Thanks to the nearly $1.8 million Research Training Group award from the National Science Foundation, complemented by Pitt’s School of Arts and Sciences to total $2.5 million, researchers in the department of mathematics will utilize mathematical processes to create computer simulations of the body’s neurological and inflammatory responses to different diseases.
Professor G. Bard Ermentrout, one of the math professors awarded the grant, anticipates the various computational models will help to expose important biological pathways in greater detail.
“Most biologists know how the body works through signaling pathways,” said Ermentrout. “What we do is convert those pathways – those boxes and arrows – into computers and simulate the body’s response,” he said.
“How the little pieces interact is a much larger question that one can’t just guess by following the arrows.”
Jonathan Rubin, an associate professor in the math department and the team leader for the project, said the majority of the money will be used to train students in the application of math to medical problems during a projected four-year span.

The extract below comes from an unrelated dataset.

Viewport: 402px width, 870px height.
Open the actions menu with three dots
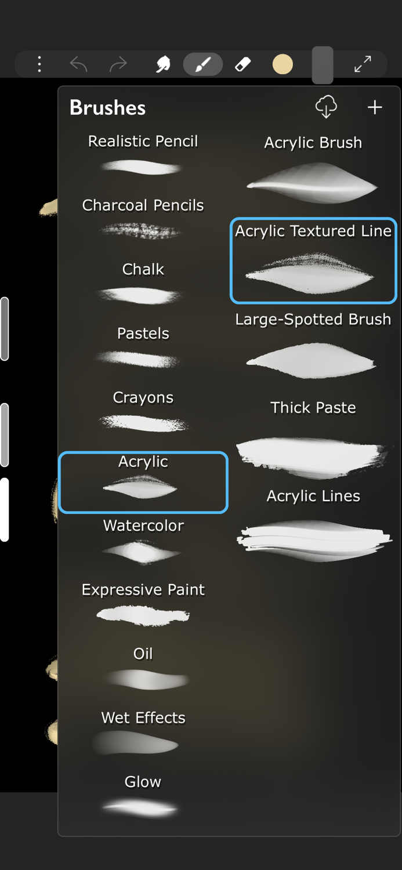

The models will apply math to two broad biological areas – neuroscience and the inflammatory response – and will study an assortment of models from deep brain simulations to the body’s odor-processing systems.

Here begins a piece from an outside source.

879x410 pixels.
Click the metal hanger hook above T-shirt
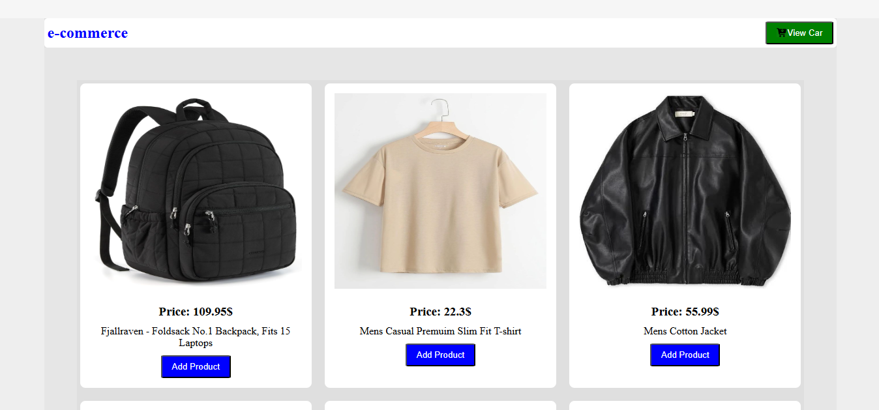[441, 108]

For the inflammatory response models, the team will model influenza, wound healing and multiple-organ failure. Once an infection takes place, for instance, many patients are victim to immune systems that go berserk, said Rubin.
“You can go to the intensive care unit for some infection, pick up another infection at the hospital, and then it can spread throughout the body where multiple organs fail. We’re trying to understand how the bloodstream and the organs interact to understand the progression of the infection,” he said.
Computational biology is the broad term used to describe this kind of mathematical approach to biology.
In this approach, differential equations – mathematical equations with an unknown function of one or more variables – are used in the models, said Rubin.
“The models are systems of differential equations that tell us how quantities evolve over time or space. Once we have those equations, we can develop approximations of the equation which can be simulated on a computer,” he said.
Ermentrout expects the award to attract some of the best and most talented graduate students to the math department because it’s fully funded.
“Four graduate students and two post-docs have already been recruited for the fall, and we’re now starting to recruit undergraduates,” he said.
Rubin is optimistic about the award and the projects, too.
He said the field of math biology is continuing to advance.
“Computational power is skyrocketing,” said Rubin. “We can study more and more complex models with finer resolution over larger scales.
“I like to think of math as a microscope sort of zooming in on a model and understanding what’s driving things.”